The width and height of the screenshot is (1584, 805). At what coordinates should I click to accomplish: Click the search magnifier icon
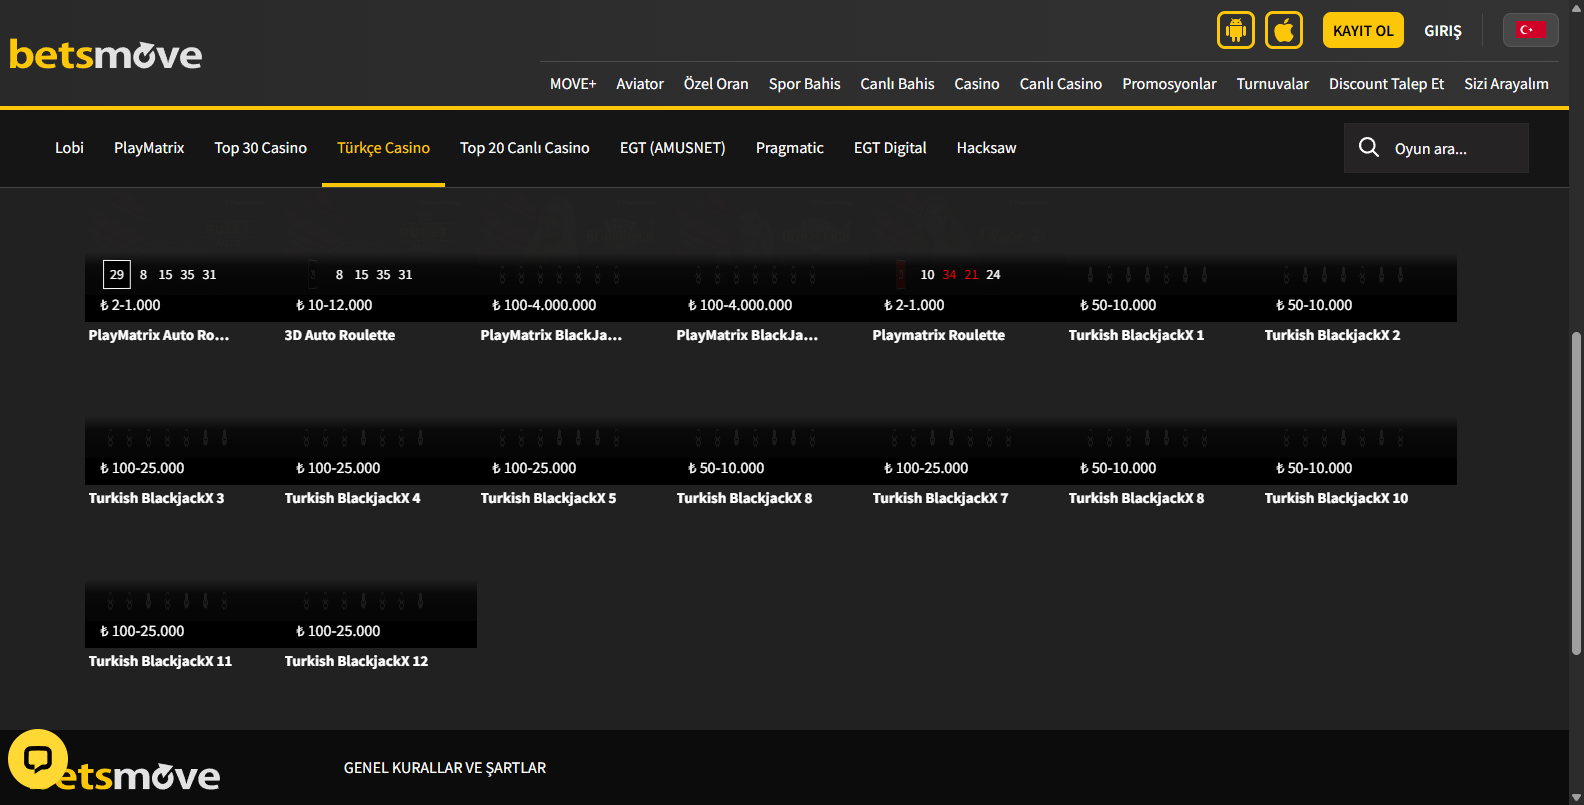(1369, 148)
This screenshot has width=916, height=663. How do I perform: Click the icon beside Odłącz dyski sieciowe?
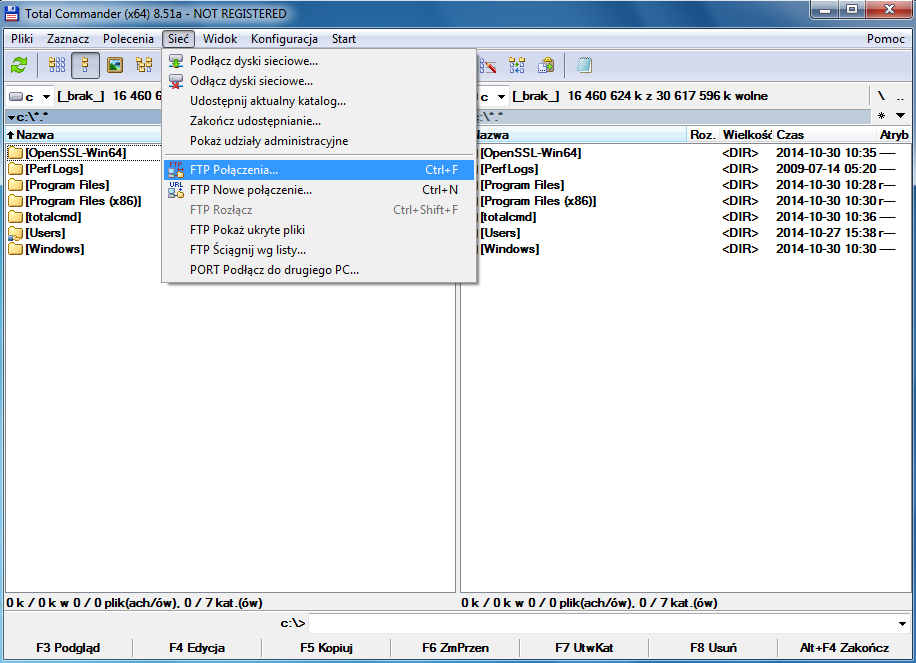click(176, 81)
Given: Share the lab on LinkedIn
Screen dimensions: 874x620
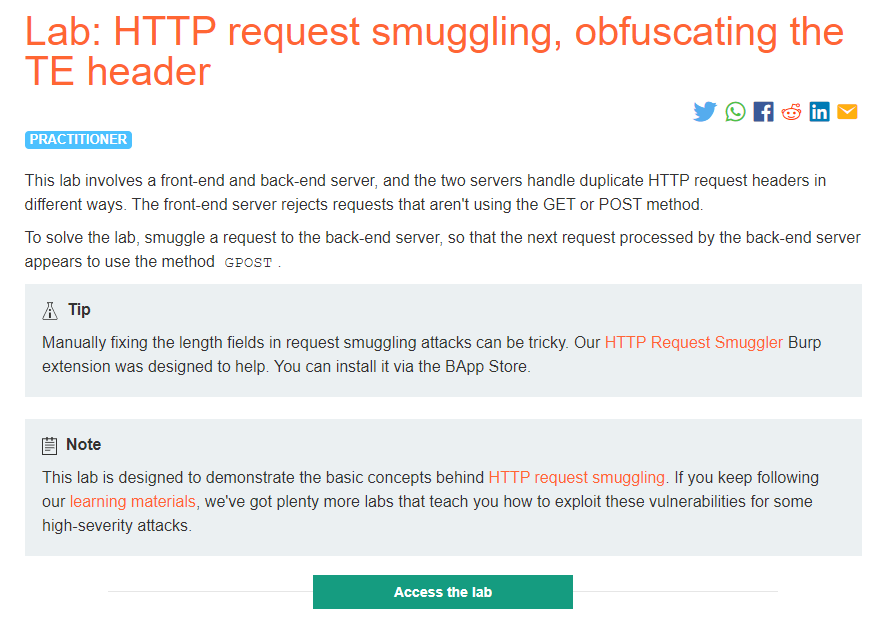Looking at the screenshot, I should coord(819,111).
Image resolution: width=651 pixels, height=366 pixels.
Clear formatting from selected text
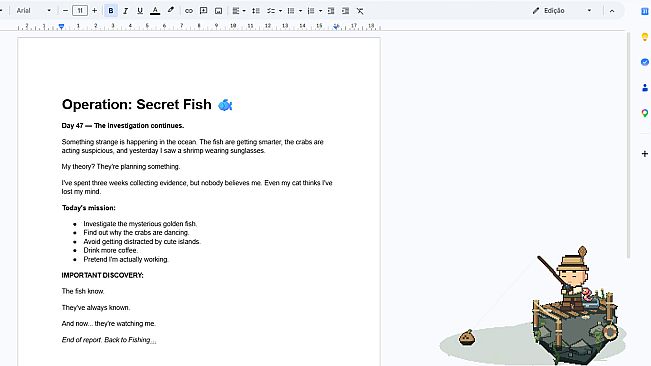[x=360, y=11]
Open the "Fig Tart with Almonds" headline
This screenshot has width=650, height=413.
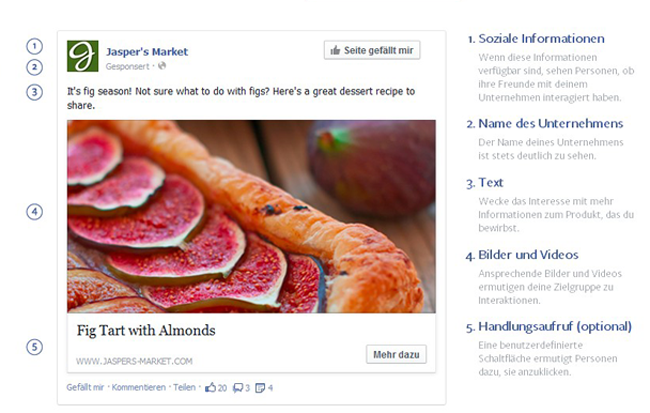(146, 330)
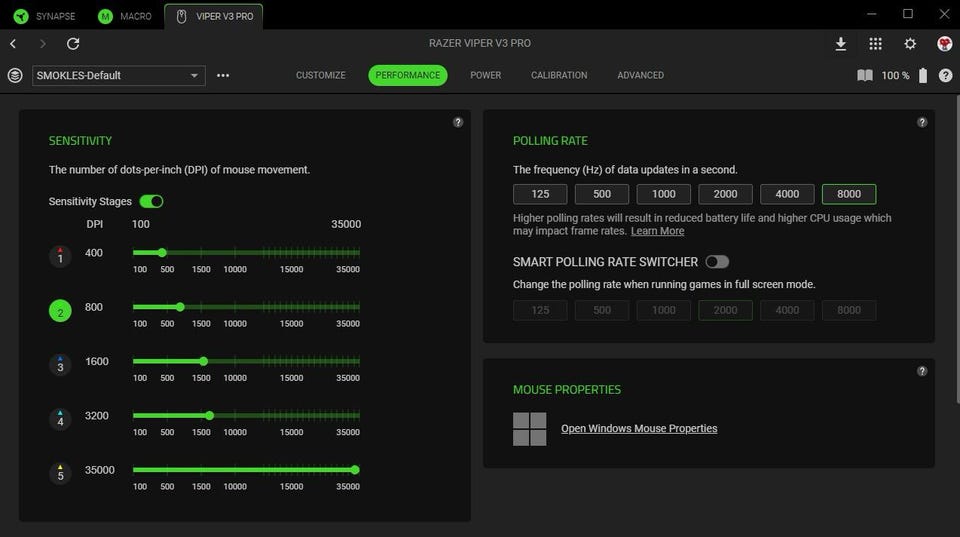Click the refresh icon in navigation bar

[73, 44]
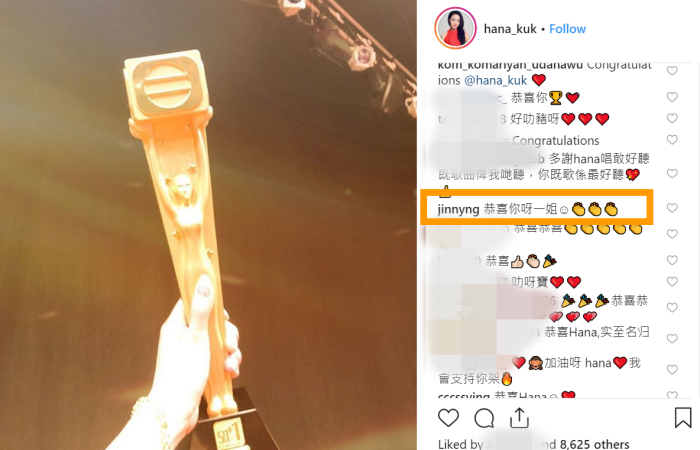The height and width of the screenshot is (450, 700).
Task: Open hana_kuk profile picture avatar
Action: coord(455,28)
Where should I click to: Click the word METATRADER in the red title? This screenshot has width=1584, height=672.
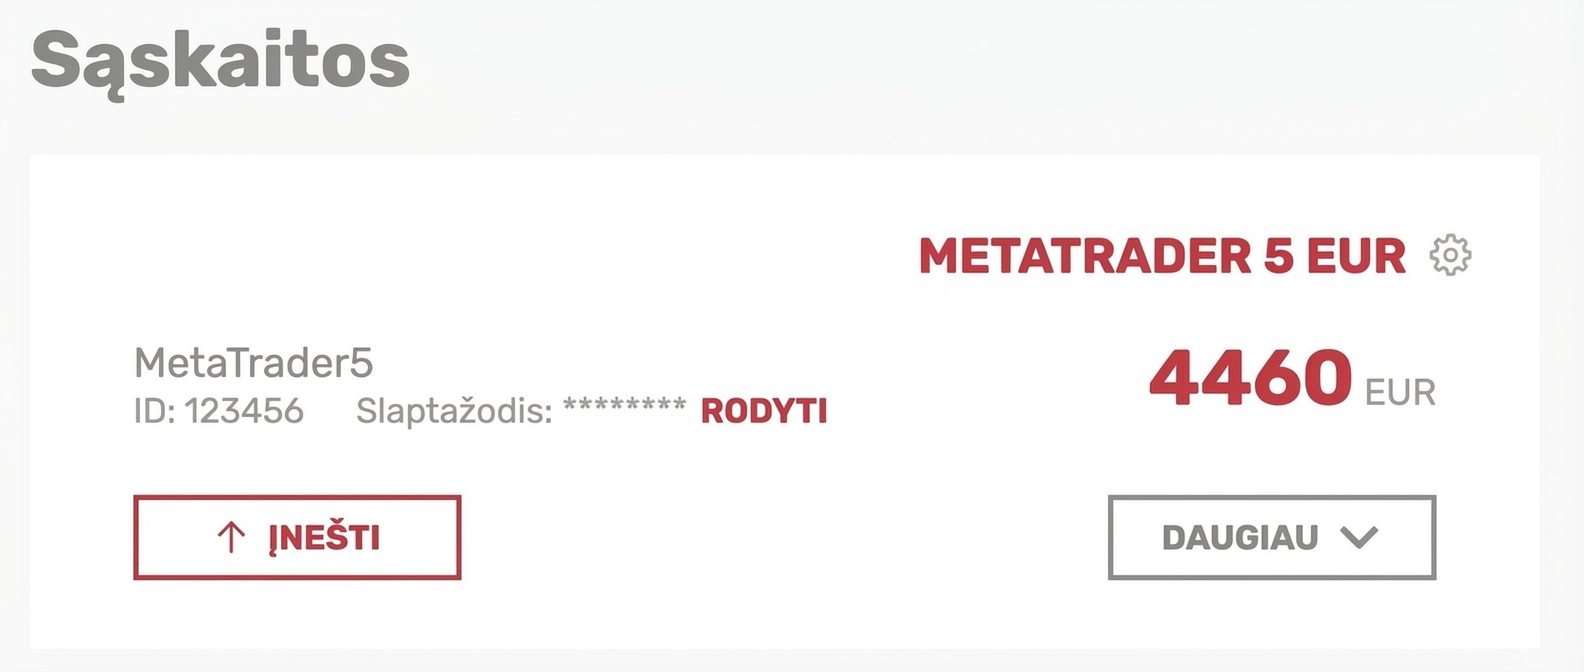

**Prompt**
How many lines in the items above contain the word "Open"? Case counts. Reply with the number alone.

**In response**
2